Your goal – Beginning with the line that contains "This screenshot has width=1154, height=649.", copy each subsequent line of the data below through the last one, including both ends but not the pictures.

Input material –
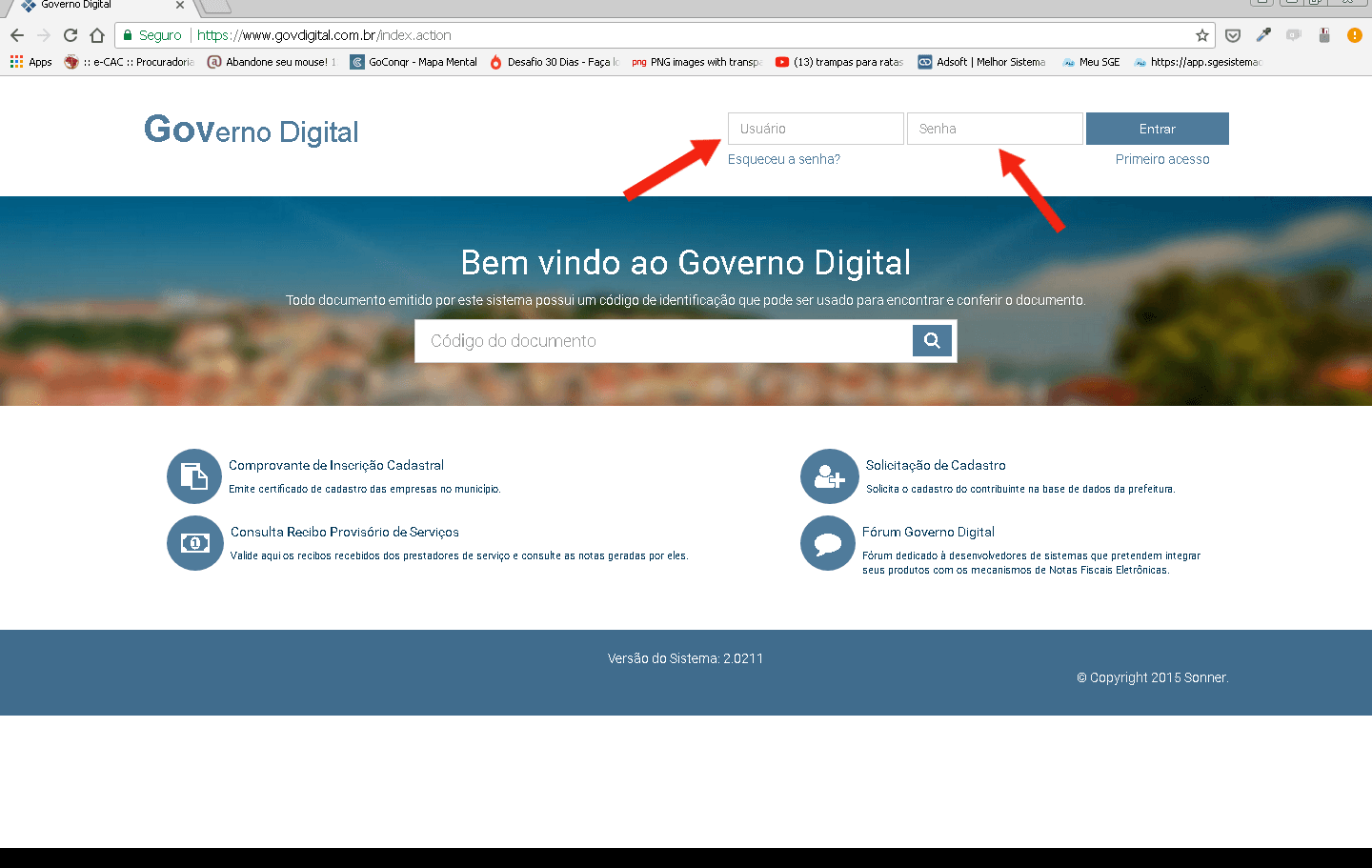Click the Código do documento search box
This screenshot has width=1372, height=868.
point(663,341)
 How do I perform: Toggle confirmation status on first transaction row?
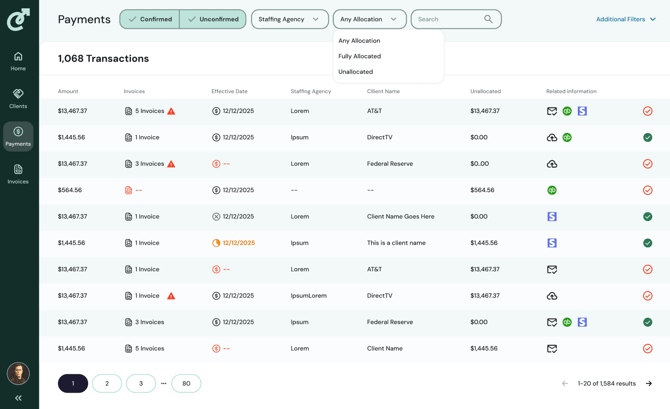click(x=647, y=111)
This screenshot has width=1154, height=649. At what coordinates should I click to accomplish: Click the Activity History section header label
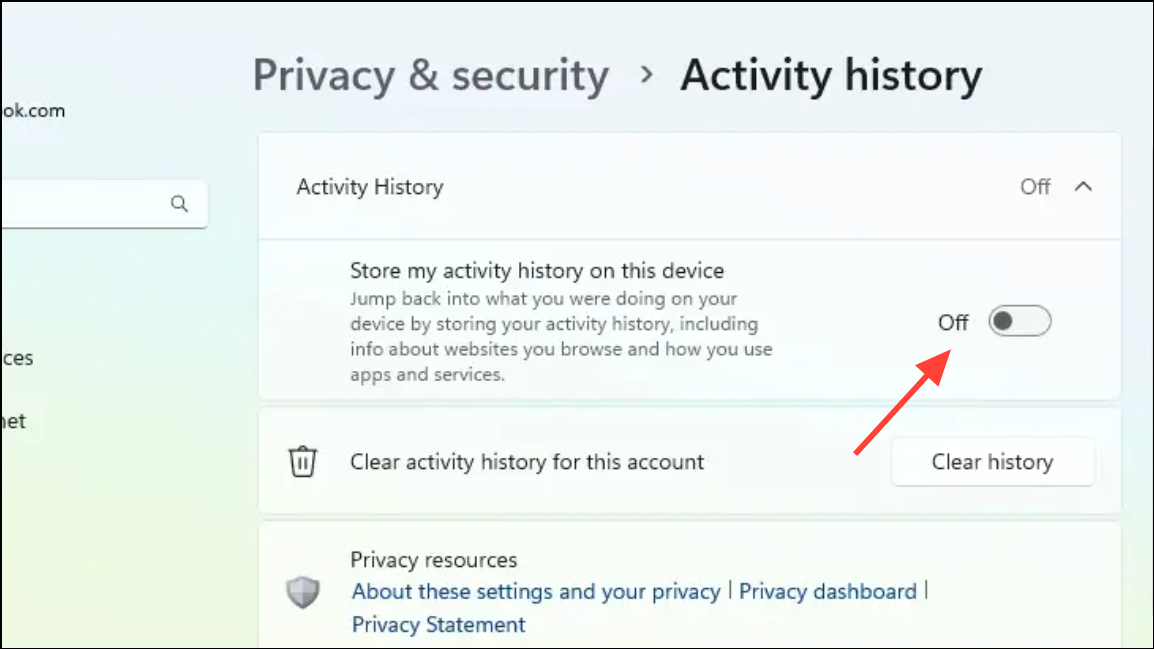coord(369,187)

Answer to the exercise –
This screenshot has width=1154, height=649. At what coordinates should I click to accomplish: Click the Activity History section header label
coord(369,187)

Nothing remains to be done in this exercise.